Set down the records below in full, exactly as they read.

▸ **Stored items**
□ □ □

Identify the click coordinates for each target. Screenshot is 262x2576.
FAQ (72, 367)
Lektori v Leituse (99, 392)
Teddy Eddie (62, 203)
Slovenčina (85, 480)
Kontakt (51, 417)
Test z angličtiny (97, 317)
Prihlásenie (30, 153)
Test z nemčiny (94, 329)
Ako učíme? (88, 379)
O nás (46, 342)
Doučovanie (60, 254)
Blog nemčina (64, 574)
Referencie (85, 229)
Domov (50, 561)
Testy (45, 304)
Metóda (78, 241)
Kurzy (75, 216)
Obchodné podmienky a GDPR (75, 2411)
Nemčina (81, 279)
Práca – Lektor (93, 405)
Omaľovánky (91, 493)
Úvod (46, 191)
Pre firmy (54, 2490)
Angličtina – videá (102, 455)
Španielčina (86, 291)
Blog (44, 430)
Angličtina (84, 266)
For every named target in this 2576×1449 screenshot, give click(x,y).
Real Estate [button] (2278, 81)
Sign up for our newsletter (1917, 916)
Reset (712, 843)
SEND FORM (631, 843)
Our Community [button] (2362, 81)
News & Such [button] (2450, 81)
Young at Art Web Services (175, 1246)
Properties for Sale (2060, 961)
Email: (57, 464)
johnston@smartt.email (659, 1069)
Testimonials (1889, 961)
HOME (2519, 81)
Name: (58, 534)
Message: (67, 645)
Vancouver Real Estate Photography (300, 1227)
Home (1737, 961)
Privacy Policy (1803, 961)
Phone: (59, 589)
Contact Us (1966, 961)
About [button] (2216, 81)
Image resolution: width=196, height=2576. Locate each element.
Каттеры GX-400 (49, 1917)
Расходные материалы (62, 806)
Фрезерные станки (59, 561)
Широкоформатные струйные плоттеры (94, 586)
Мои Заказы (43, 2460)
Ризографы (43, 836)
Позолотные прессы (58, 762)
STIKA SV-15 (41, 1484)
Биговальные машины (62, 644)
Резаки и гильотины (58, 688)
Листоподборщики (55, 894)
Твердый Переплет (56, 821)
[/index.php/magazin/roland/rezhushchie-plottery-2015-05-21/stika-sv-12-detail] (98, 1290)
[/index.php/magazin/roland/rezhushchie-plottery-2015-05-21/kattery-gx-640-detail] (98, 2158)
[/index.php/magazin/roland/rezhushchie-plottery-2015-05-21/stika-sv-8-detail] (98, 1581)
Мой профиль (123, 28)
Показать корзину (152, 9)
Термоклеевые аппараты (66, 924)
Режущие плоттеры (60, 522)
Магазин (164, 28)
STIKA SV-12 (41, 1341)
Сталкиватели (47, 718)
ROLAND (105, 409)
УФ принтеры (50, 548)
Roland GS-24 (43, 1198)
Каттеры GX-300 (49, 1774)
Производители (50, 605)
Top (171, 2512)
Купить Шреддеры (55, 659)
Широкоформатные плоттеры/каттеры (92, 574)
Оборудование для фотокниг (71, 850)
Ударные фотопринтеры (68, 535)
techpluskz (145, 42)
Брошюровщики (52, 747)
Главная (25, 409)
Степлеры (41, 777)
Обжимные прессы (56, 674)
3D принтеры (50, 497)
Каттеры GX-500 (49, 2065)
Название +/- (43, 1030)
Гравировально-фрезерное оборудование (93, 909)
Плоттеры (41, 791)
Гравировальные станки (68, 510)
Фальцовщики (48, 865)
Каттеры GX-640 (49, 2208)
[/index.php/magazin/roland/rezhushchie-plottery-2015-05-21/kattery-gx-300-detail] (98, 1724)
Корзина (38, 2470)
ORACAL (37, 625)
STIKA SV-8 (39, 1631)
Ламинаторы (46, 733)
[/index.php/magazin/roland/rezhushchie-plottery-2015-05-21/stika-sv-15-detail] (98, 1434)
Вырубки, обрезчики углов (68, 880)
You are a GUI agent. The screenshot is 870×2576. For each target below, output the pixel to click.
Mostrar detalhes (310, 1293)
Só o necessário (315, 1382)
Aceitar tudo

□ □ □

▸ **Task response**
Identify the click coordinates for each target. Screenshot is 262x2576.
FAQ (72, 367)
Lektori v Leituse (99, 392)
Teddy Eddie (62, 203)
Slovenčina (85, 480)
Kontakt (51, 417)
Test z angličtiny (97, 317)
Prihlásenie (30, 153)
Test z nemčiny (94, 329)
Ako učíme? (88, 379)
O nás (46, 342)
Doučovanie (60, 254)
Blog nemčina (64, 574)
Referencie (85, 229)
Domov (50, 561)
Testy (45, 304)
Metóda (78, 241)
Kurzy (75, 216)
Obchodné podmienky a GDPR (75, 2411)
Nemčina (81, 279)
Práca – Lektor (93, 405)
Omaľovánky (91, 493)
Úvod (46, 191)
Pre firmy (54, 2490)
Angličtina – videá (102, 455)
Španielčina (86, 291)
Blog (44, 430)
Angličtina (84, 266)
For every named target in this 2576×1449 screenshot, give click(x,y).
Real Estate [button] (2278, 81)
Sign up for our newsletter (1917, 916)
Reset (712, 843)
SEND FORM (631, 843)
Our Community [button] (2362, 81)
News & Such [button] (2450, 81)
Young at Art Web Services (175, 1246)
Properties for Sale (2060, 961)
Email: (57, 464)
johnston@smartt.email (659, 1069)
Testimonials (1889, 961)
HOME (2519, 81)
Name: (58, 534)
Message: (67, 645)
Vancouver Real Estate Photography (300, 1227)
Home (1737, 961)
Privacy Policy (1803, 961)
Phone: (59, 589)
Contact Us (1966, 961)
About [button] (2216, 81)
Image resolution: width=196, height=2576. Locate each element.
Каттеры GX-400 (49, 1917)
Расходные материалы (62, 806)
Фрезерные станки (59, 561)
Широкоформатные струйные плоттеры (94, 586)
Мои Заказы (43, 2460)
Ризографы (43, 836)
Позолотные прессы (58, 762)
STIKA SV-15 (41, 1484)
Биговальные машины (62, 644)
Резаки и гильотины (58, 688)
Листоподборщики (55, 894)
Твердый Переплет (56, 821)
[/index.php/magazin/roland/rezhushchie-plottery-2015-05-21/stika-sv-12-detail] (98, 1290)
[/index.php/magazin/roland/rezhushchie-plottery-2015-05-21/kattery-gx-640-detail] (98, 2158)
[/index.php/magazin/roland/rezhushchie-plottery-2015-05-21/stika-sv-8-detail] (98, 1581)
Мой профиль (123, 28)
Показать корзину (152, 9)
Термоклеевые аппараты (66, 924)
Режущие плоттеры (60, 522)
Магазин (164, 28)
STIKA SV-12 (41, 1341)
Сталкиватели (47, 718)
ROLAND (105, 409)
УФ принтеры (50, 548)
Roland GS-24 (43, 1198)
Каттеры GX-300 (49, 1774)
Производители (50, 605)
Top (171, 2512)
Купить Шреддеры (55, 659)
Широкоформатные плоттеры/каттеры (92, 574)
Оборудование для фотокниг (71, 850)
Ударные фотопринтеры (68, 535)
techpluskz (145, 42)
Брошюровщики (52, 747)
Главная (25, 409)
Степлеры (41, 777)
Обжимные прессы (56, 674)
3D принтеры (50, 497)
Каттеры GX-500 (49, 2065)
Название +/- (43, 1030)
Гравировально-фрезерное оборудование (93, 909)
Плоттеры (41, 791)
Гравировальные станки (68, 510)
Фальцовщики (48, 865)
Каттеры GX-640 (49, 2208)
[/index.php/magazin/roland/rezhushchie-plottery-2015-05-21/kattery-gx-300-detail] (98, 1724)
Корзина (38, 2470)
ORACAL (37, 625)
STIKA SV-8 (39, 1631)
Ламинаторы (46, 733)
[/index.php/magazin/roland/rezhushchie-plottery-2015-05-21/stika-sv-15-detail] (98, 1434)
Вырубки, обрезчики углов (68, 880)
You are a GUI agent. The screenshot is 870×2576. For each target below, output the pixel to click.
Mostrar detalhes (310, 1293)
Só o necessário (315, 1382)
Aceitar tudo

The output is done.